中村久子という岐阜高山出身の63、4歳位の夫人がある。
その人に「私の超えて来た道」という著書がある。
それによると、この人は4歳のとき脱疽によって肢関節の下で両上肢を、膝関節の下で両下肢を切断している。
彼女はこの不具の体で、日常の諸動作を工夫して生活せざるをえない環境にあった。
貧困であった彼女は見せ物に出され、これらの手足なしに行われる諸動作の興行などで全国を流れ歩く10数年をおくっている。
このような不幸な境遇を通して達し得た最後のものは、この自分の運命に対して、感謝することであった。

鈴木先生は10年前静岡臨済寺においてはじめてお話を承り、その喜びに輝く目ざしに接したとき、全く私の心は驚きと畏敬以外のなにものもなかった。
その不幸な運命を担いながら、運命を生かして、現在に最大をつくして前向きに生き、自分の運命を感謝している態度にうたれたのである。

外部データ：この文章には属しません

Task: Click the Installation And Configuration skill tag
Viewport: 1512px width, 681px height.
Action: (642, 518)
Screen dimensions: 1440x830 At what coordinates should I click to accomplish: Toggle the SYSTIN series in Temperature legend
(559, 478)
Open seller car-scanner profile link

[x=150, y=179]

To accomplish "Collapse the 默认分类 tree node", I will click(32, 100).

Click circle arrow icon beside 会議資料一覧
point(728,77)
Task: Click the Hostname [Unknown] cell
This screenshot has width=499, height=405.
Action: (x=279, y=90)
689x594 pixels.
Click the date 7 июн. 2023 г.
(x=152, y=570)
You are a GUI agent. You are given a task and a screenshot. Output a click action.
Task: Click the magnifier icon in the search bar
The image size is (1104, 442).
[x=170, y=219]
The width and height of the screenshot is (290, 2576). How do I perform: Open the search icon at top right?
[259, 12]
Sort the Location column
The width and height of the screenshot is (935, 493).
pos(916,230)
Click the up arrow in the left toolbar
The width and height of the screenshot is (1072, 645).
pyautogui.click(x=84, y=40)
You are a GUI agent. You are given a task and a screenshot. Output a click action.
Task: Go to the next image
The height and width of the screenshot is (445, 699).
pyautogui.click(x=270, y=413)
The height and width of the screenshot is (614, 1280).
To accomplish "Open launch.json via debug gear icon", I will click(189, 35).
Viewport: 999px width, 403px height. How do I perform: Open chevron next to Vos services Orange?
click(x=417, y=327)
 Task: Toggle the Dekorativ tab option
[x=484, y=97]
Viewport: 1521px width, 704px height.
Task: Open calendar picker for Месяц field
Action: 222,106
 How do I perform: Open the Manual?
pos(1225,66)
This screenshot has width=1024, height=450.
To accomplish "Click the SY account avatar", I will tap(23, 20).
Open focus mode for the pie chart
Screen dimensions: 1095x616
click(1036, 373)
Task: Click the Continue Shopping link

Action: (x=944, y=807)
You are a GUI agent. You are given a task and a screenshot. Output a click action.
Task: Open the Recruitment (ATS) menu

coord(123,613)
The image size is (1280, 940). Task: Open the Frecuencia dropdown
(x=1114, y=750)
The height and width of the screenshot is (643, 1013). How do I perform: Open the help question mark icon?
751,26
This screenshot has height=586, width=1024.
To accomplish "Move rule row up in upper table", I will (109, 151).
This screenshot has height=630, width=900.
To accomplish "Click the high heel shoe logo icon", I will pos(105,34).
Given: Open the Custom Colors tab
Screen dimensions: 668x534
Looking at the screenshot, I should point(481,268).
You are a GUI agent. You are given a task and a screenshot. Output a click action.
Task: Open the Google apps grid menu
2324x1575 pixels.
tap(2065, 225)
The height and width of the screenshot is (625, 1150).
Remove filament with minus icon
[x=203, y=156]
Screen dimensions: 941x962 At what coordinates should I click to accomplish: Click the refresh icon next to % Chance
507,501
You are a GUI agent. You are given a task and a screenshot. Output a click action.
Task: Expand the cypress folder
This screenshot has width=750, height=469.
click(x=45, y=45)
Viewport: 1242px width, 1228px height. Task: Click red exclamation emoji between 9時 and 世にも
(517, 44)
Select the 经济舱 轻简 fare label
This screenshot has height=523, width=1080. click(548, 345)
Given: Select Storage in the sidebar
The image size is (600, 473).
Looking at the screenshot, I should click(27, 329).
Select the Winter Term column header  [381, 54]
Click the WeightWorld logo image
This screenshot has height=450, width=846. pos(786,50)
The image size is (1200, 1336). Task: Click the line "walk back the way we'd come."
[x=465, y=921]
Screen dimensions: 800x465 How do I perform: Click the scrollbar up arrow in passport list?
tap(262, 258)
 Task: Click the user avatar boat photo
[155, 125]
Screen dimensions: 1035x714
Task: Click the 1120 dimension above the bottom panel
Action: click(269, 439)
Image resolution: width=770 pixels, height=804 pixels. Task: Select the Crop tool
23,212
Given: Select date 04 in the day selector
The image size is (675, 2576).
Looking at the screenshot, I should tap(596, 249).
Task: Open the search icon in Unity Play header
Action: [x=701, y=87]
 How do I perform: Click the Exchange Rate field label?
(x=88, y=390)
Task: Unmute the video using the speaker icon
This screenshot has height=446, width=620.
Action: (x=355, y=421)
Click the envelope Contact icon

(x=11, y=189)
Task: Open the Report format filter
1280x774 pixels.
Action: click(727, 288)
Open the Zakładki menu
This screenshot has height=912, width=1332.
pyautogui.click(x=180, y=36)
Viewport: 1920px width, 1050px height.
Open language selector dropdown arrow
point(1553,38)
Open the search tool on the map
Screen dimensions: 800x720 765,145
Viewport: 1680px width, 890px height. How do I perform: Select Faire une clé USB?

この人の著書の巻頭に「ある、ある、ある」という詩が載っている。

「タオル、取ってちょうだい」
「おーい」と答える良人がある。
「はーい」という娘がある。
歯をみがく。
義歯の取り外し。
かお洗う。
みぢかいけれど
指のない
まるい、つよい
手が何でもしてくれる。
断端に骨のない

何でもしてくれる
短い手もある。
ある、ある、ある、
みんなある。
さわやかな


なんと明るい、喜びの詩ではないか。
彼女は短い腕をつかって洗顔、歯みがき、お掃除も米とぎもできる。
口と腕との共同作業で習字、裁縫、ヘラ付け、針に糸を通すこと、糸先の結び球、運針もできる。
着物の仕立てに要する時間も手のある人達とほとんど同じ時間でできるという。
とにかく万事日常の諸動作を工夫と努力によって特別のものを除いてやれるようになっている。

彼女はこの書の巻末に、
「日常生活中、衣服の出し入れ、お茶を入れる、書状の扱い、仏前にお線香を捧ぐ、などの数々、左腕と口にしたへら形の棒が一切やって私を助けてくれることは、ほんとうに有がたいことです。
一にも努力、二にも努力、努力以外の何物もありません。
いか程重い障害をうけていようと、必要に迫られれば、人間には限りなくもそれからそれへと独創の世界がくり展げられることは、「生かされる者」のみが受ける宇宙の偉大な恩寵なのであります。
(生活の発見誌 1969年(昭和44年) 1月号 36ページ)

ピアニストの辻井伸行さんは目が見えません。
でも卓越した音感を磨き上げて世界中の人を感動させることができます。
目が見えないことがハンディというよりも、むしろ音感を鋭くさせているのではないかと思われます。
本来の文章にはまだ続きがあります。